District court upholds perversity of Medicare

The following is a guest post by Nicholas Bagley, University of Michigan Assistant Professor of Law.

So here’s a sad story about medicine and the law. Sarah Mulcahy was 96 years old when she suffered a bad fall. The pain was so severe that she became incontinent and nauseous. After going to the emergency room, she was hospitalized and spent three nights at Manchester Memorial Hospital in Connecticut. While there, she was X-rayed, CT scanned, hooked up to an IV, treated with an incentive spirometer, and given compression cuffs to prevent deep vein thrombosis. After being discharged, she went to a skilled nursing facility (SNF) to recuperate. She stayed there for more than three months at a price tag of about $30,000.
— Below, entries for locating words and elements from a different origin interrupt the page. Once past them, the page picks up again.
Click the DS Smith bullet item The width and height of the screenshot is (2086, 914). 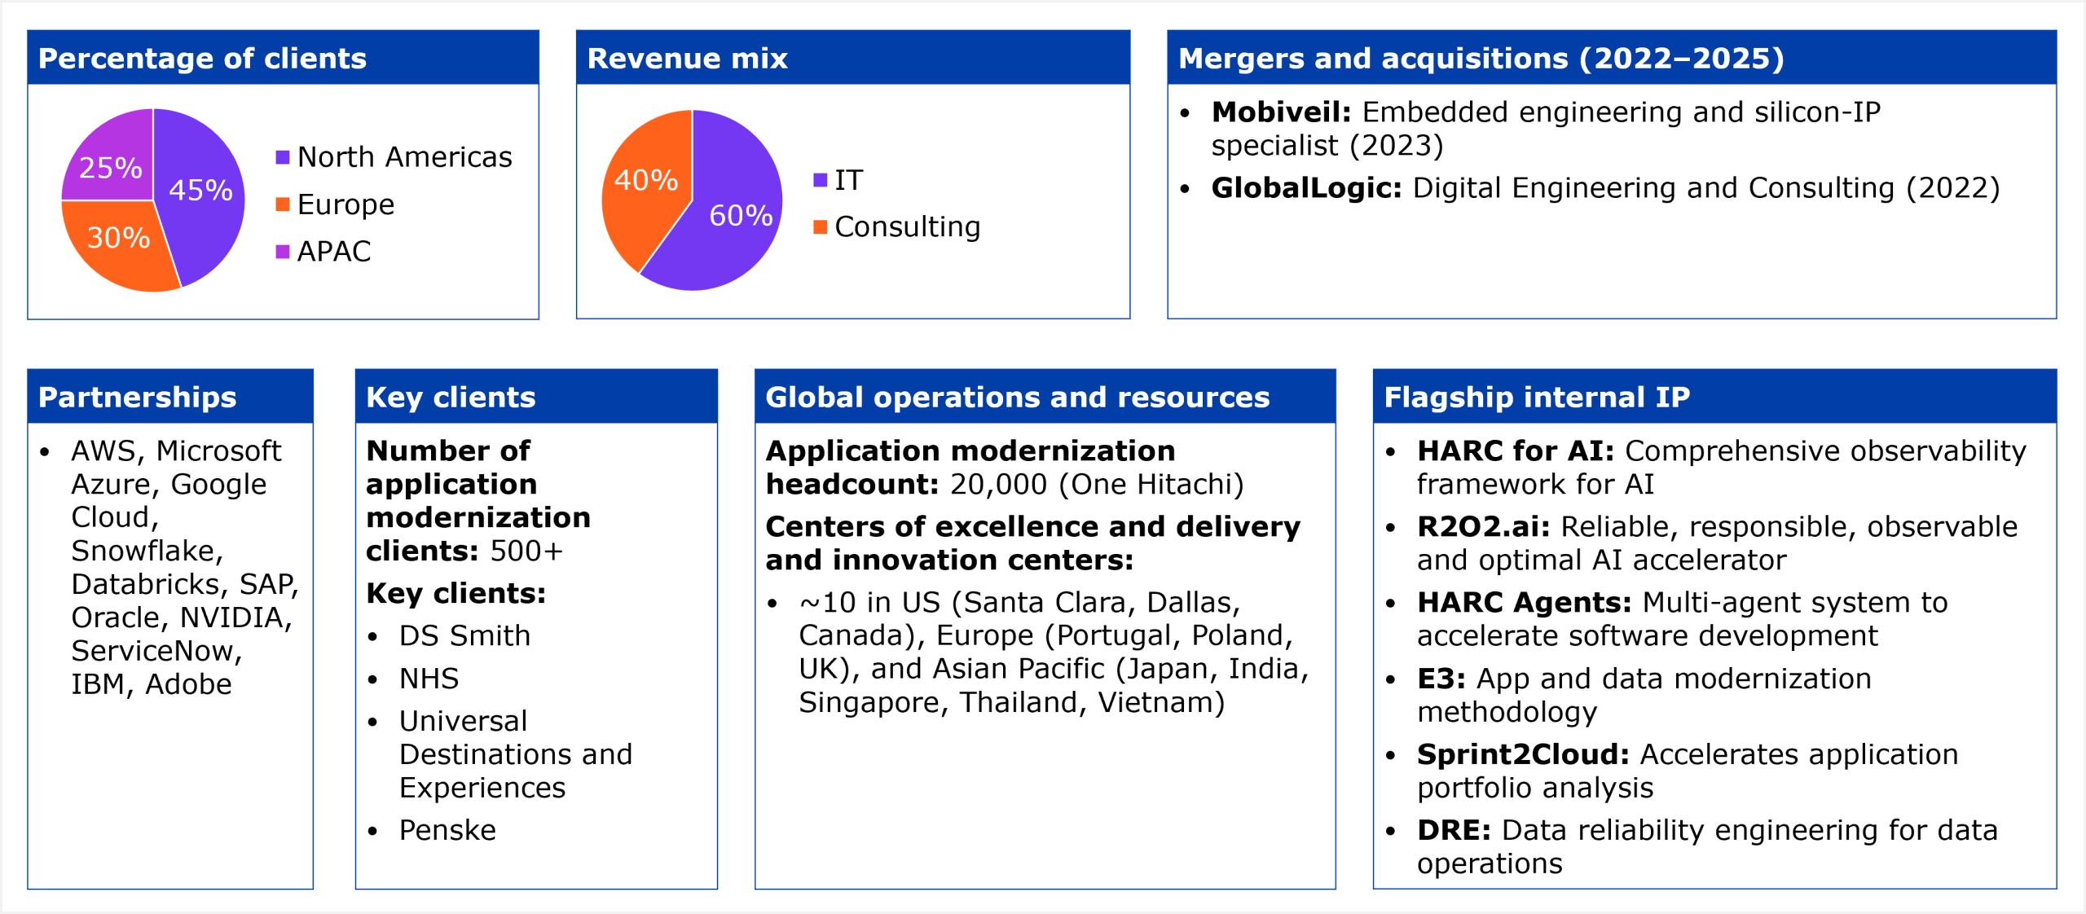464,636
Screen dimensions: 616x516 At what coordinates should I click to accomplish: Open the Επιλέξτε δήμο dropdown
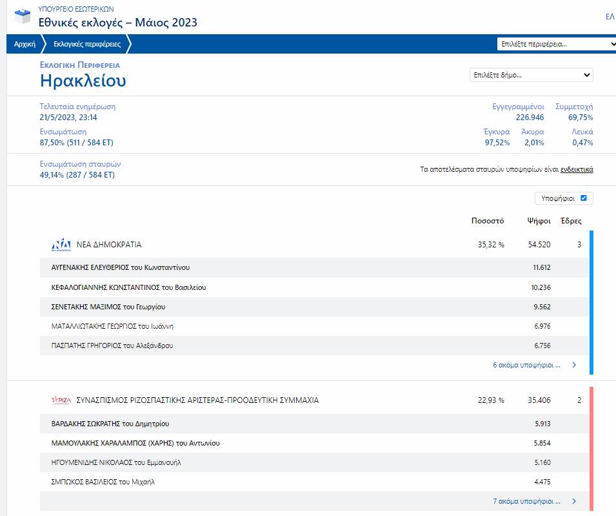pos(531,75)
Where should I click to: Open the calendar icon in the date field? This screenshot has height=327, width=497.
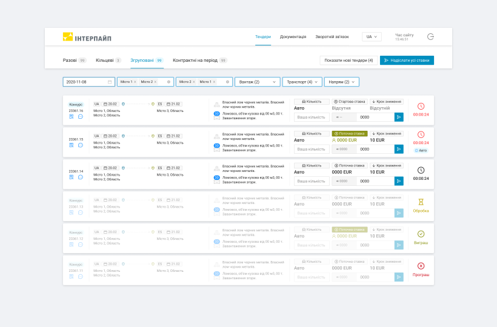[110, 82]
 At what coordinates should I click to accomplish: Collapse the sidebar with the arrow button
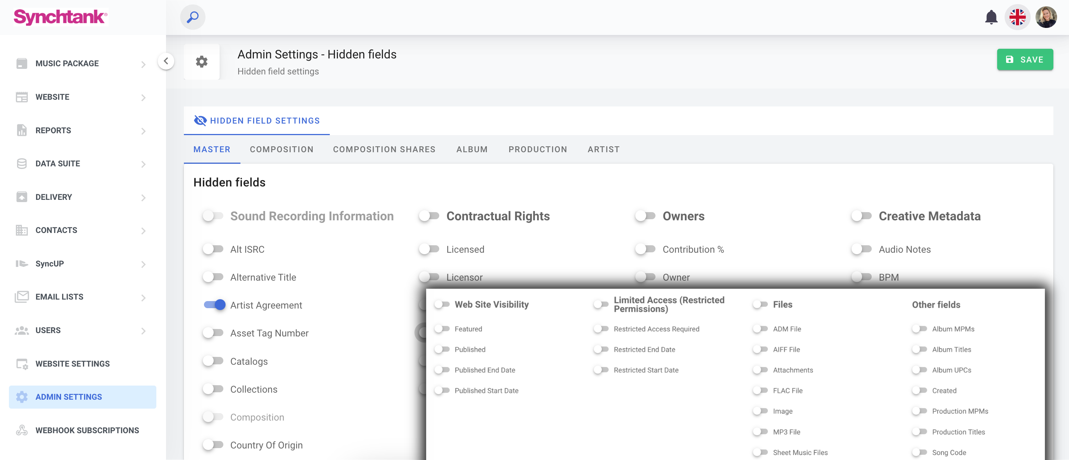(166, 61)
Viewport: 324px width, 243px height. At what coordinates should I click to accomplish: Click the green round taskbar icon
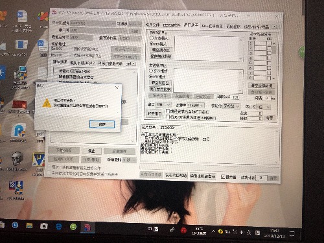click(x=73, y=227)
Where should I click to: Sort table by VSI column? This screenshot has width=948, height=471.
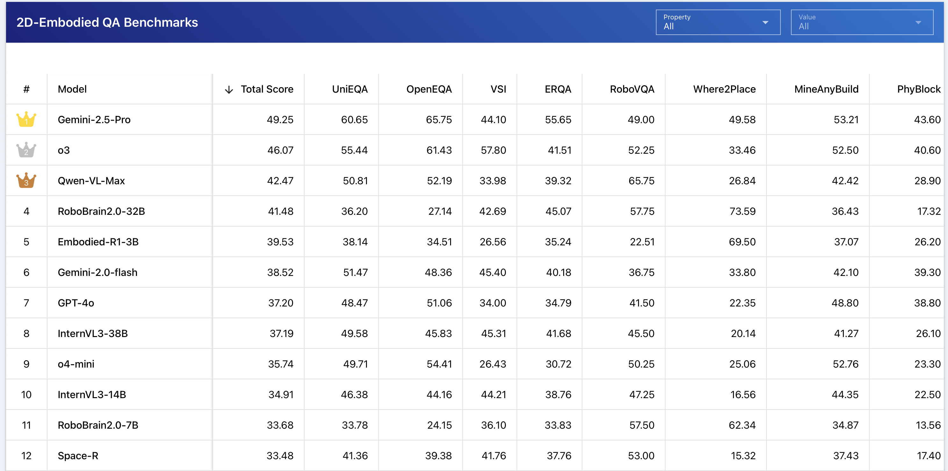[x=498, y=89]
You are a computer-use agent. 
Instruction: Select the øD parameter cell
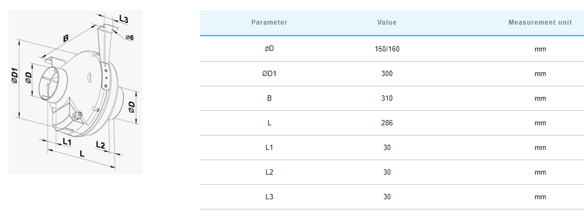pos(269,49)
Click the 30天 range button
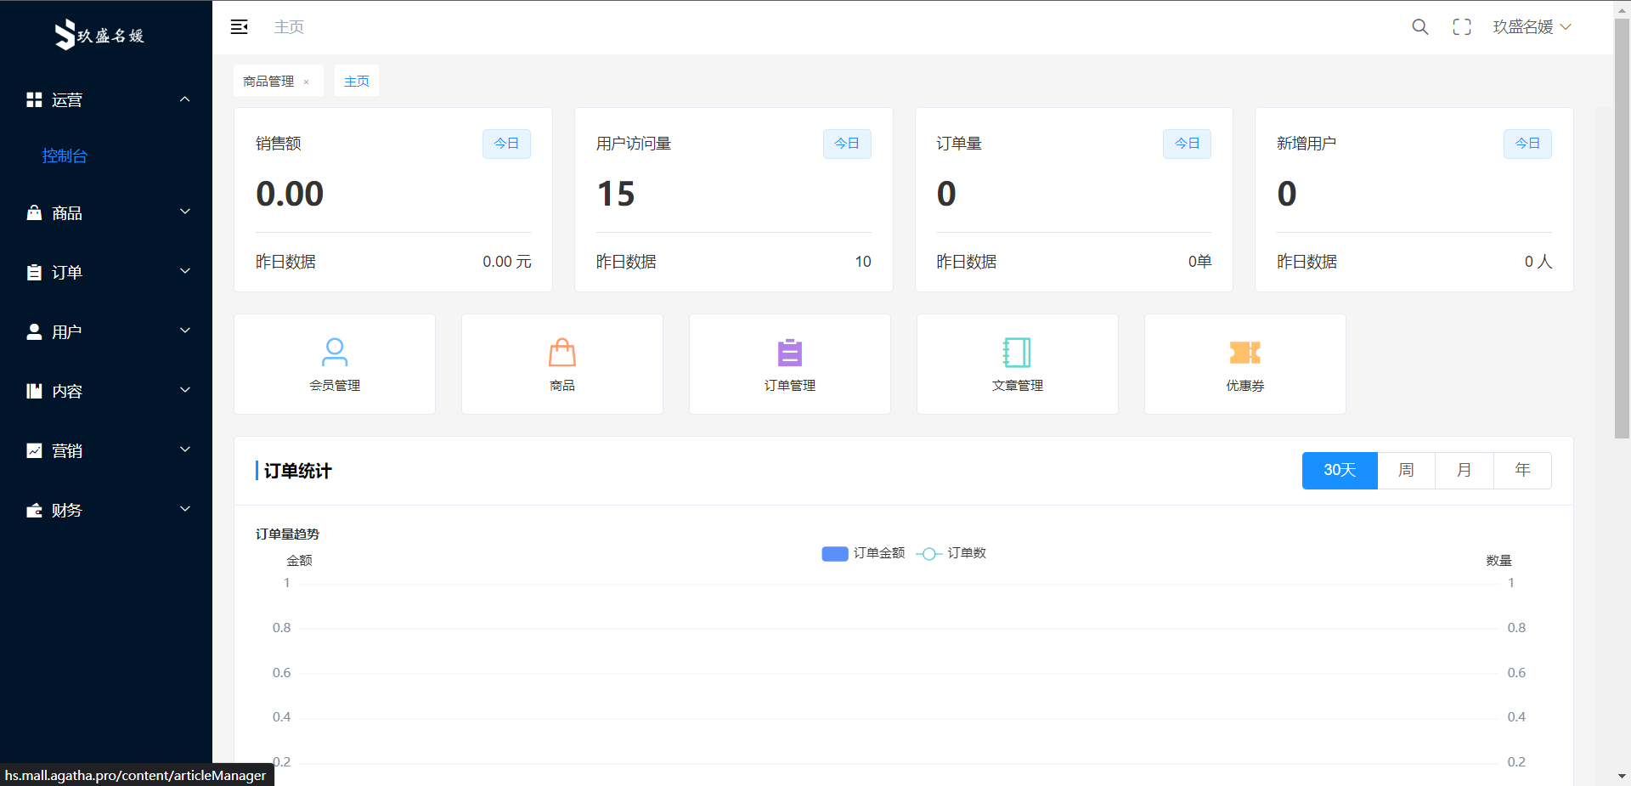Image resolution: width=1631 pixels, height=786 pixels. coord(1339,470)
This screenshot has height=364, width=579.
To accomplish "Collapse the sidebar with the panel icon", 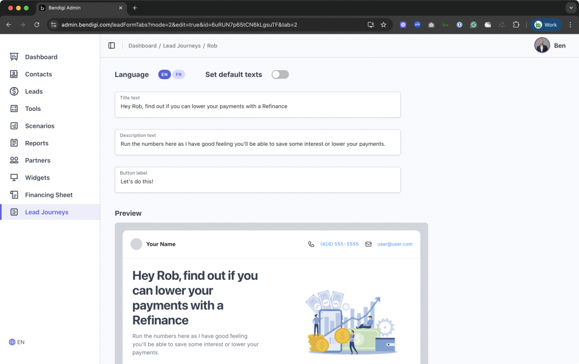I will click(x=111, y=46).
Fortunately, Medicare covers the costs of SNF care for patients who first spend at least three days as a hospital inpatient. (This is known in the lingo as the “three-midnight rule.”) Unfortunately for Ms. Mulcahy, however, she was never technically admitted as an inpatient to Manchester Memorial. Instead, the hospital had put her on “observation status,” an ill-defined halfway house for a patient who’s too sick to go home but who might not be sick enough to need the full range of hospital services. Because Ms. Mulcahy wasn’t ever an inpatient, Medicare wouldn’t cover her subsequent SNF stay.

From Ms. Mulcahy’s perspective, this was perverse. Observation status or not, she was in fact admitted to the hospital for three days. What basis could Medicare possibly have for saying she was never an inpatient? So Ms. Mulcahy, together with a bunch of elderly people with the same sort of problem, sued the Centers for Medicare and Medicaid Services (CMS).

This past Monday, a district court in Connecticut issued a careful opinion dismissing the case. In the court’s view, CMS was perfectly within its rights to defer to the hospital’s judgment about whether Ms. Mulcahy had been admitted. If Manchester Memorial said she was on observation status, well, she wasn’t an inpatient. And if she was never an inpatient, then the Medicare statute says the program can’t pay for her stint at the SNF. Q.E.D.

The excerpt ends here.